VORLIEGENDER AUSZUG →
Sich von Jesus die Augen öffnen zu lassen, um zu sehen, wie er sieht, heißt, sich auf alles einzulassen, was uns vor unser inneres Auge kommt. Auch Jesus hat sie gesehen: die Kranken, die Blinden und Lahmen, die Verachteten, die Zöllner und Sünder. In der Begegnung mit ihm ist ihnen Heilung und Heil geworden. Und er ist der Einladung zu einer Hochzeit gefolgt (vgl. Joh 2). Da gibt es das noch Wort: „Können denn die Hochzeitsgäste fasten, solange der Bräutigam bei ihnen ist? Solange der Bräutigam bei ihnen ist, können sie nicht fasten“ (Mk 2,19). Wer das Geschenk seines Lebens aus frohem Herzen annimmt, dem wird es auch gelingen, andere froh zu machen. Sehen heißt also, das rechte Augenmaß im Sinne des Evangeliums, der frohen Botschaft von der Nähe und Liebe Gottes zu allen Menschen zu finden.

ERFASSTE DATEN →
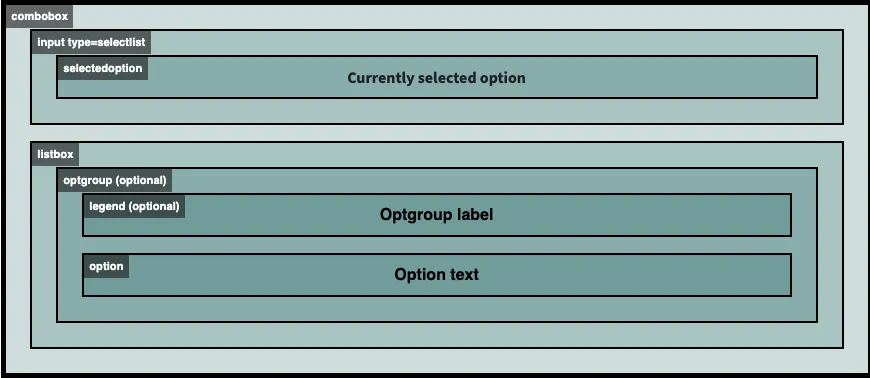Click the dark "option" label tag
The image size is (870, 378).
(107, 266)
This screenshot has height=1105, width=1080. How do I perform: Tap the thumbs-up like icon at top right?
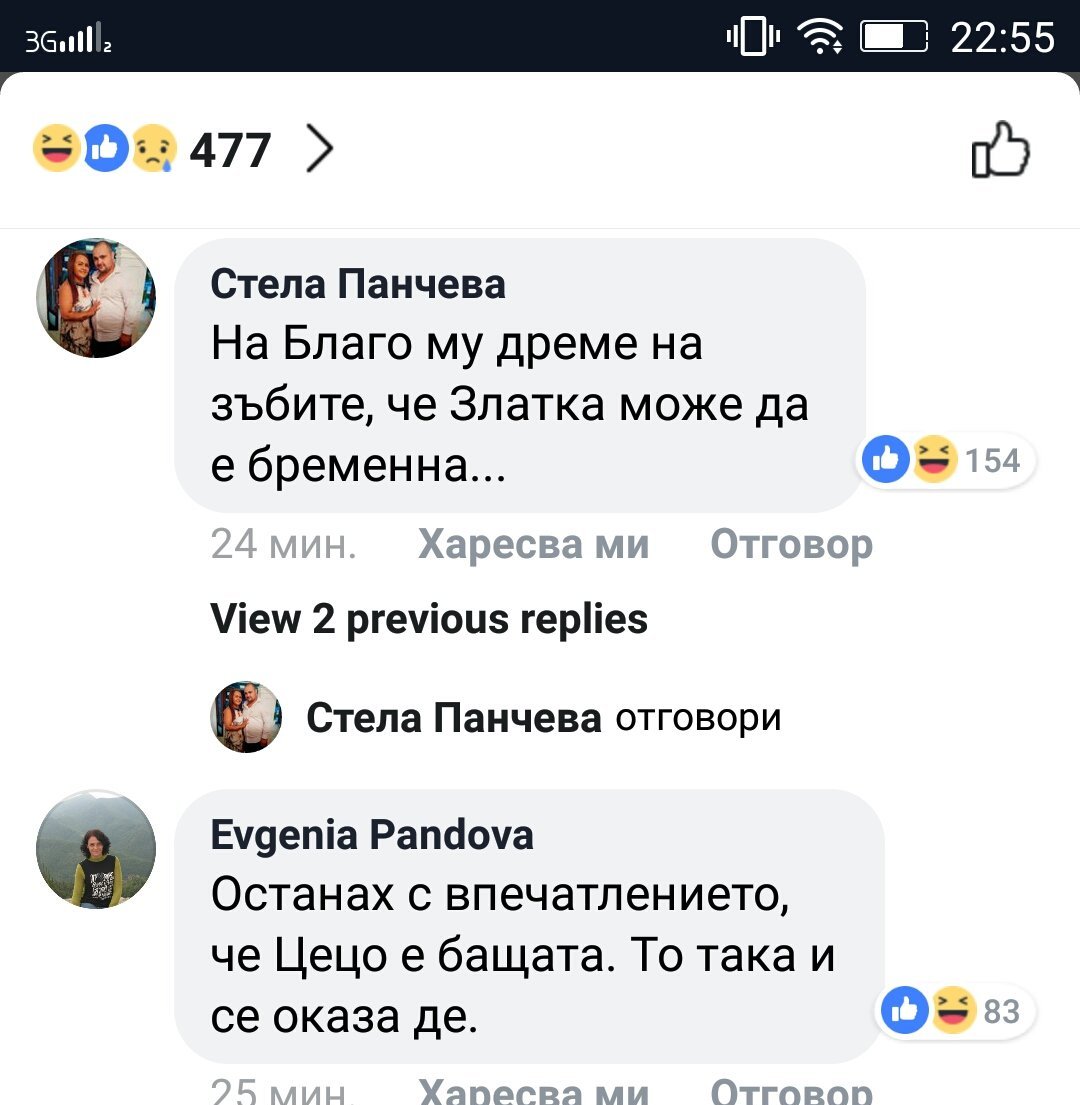[x=1001, y=150]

GESTELLTE AUFGABE 1 →
Beantworte zum Auszug über das Sehen mit Jesu Augen:
(a) Welcher Einladung ist Jesus gefolgt?
(b) Solange wer bei den Hochzeitsgästen ist, können sie nicht fasten?
(c) Wem wird es gelingen, andere froh zu machen?
GESTELLTE AUFGABE 2 → Gib den Abschnitt des Auszugs über das Sehen mit Jesu Augen wieder, beginnend bei „Sich von Jesus“ und endend bei „Menschen zu finden.“, und tausche dabei „Bräutigam“ überall gegen „Gastgeber“ aus.
GESTELLTE AUFGABE 3 → Führe den Auszug über das Sehen mit Jesu Augen nach seinem letzten Satz weiter.
Die Zeilen spielen hierbei keine Rolle.

ENDGÜLTIGE ANTWORT 1 →
(a) Der Einladung zu einer Hochzeit.
(b) Der Bräutigam.
(c) Dem, der das Geschenk seines Lebens aus frohem Herzen annimmt.

ENDGÜLTIGE ANTWORT 2 →
Sich von Jesus die Augen öffnen zu lassen, um zu sehen, wie er sieht, heißt, sich auf alles einzulassen, was uns vor unser inneres Auge kommt. Auch Jesus hat sie gesehen: die Kranken, die Blinden und Lahmen, die Verachteten, die Zöllner und Sünder. In der Begegnung mit ihm ist ihnen Heilung und Heil geworden. Und er ist der Einladung zu einer Hochzeit gefolgt (vgl. Joh 2). Da gibt es das noch Wort: „Können denn die Hochzeitsgäste fasten, solange der Gastgeber bei ihnen ist? Solange der Gastgeber bei ihnen ist, können sie nicht fasten“ (Mk 2,19). Wer das Geschenk seines Lebens aus frohem Herzen annimmt, dem wird es auch gelingen, andere froh zu machen. Sehen heißt also, das rechte Augenmaß im Sinne des Evangeliums, der frohen Botschaft von der Nähe und Liebe Gottes zu allen Menschen zu finden.

ENDGÜLTIGE ANTWORT 3 →
Die Geschichte vom Blindgeborenen zeigt seinen Werdegang: Von einem, an dem gehandelt wird und über den man verhandelt, wird er zu einem, der wieder sieht, dadurch frei wird und nun selbst handelt. Jesus hat dem Blindgeborenen ja nicht nur die leiblichen Augen, sondern auch die Augen des Herzens zum Abenteuer des Glaubens geöffnet. Der Evangelist Johannes schreibt am Ende unseres Textes: „Als Jesus ihn (den Sehendgewordenen) traf, sagte er zu ihm: Glaubst du an den Menschensohn? Der Mann antwortete: Wer ist das Herr? Sag es mir, damit ich an ihn glaube. Jesus sagte zu ihm: Du siehst ihn vor dir; er, der mit dir redet, ist es. Er aber sagte: Ich glaube, Herr! Und er warf sich vor ihm nieder“ (Joh 9,35-38).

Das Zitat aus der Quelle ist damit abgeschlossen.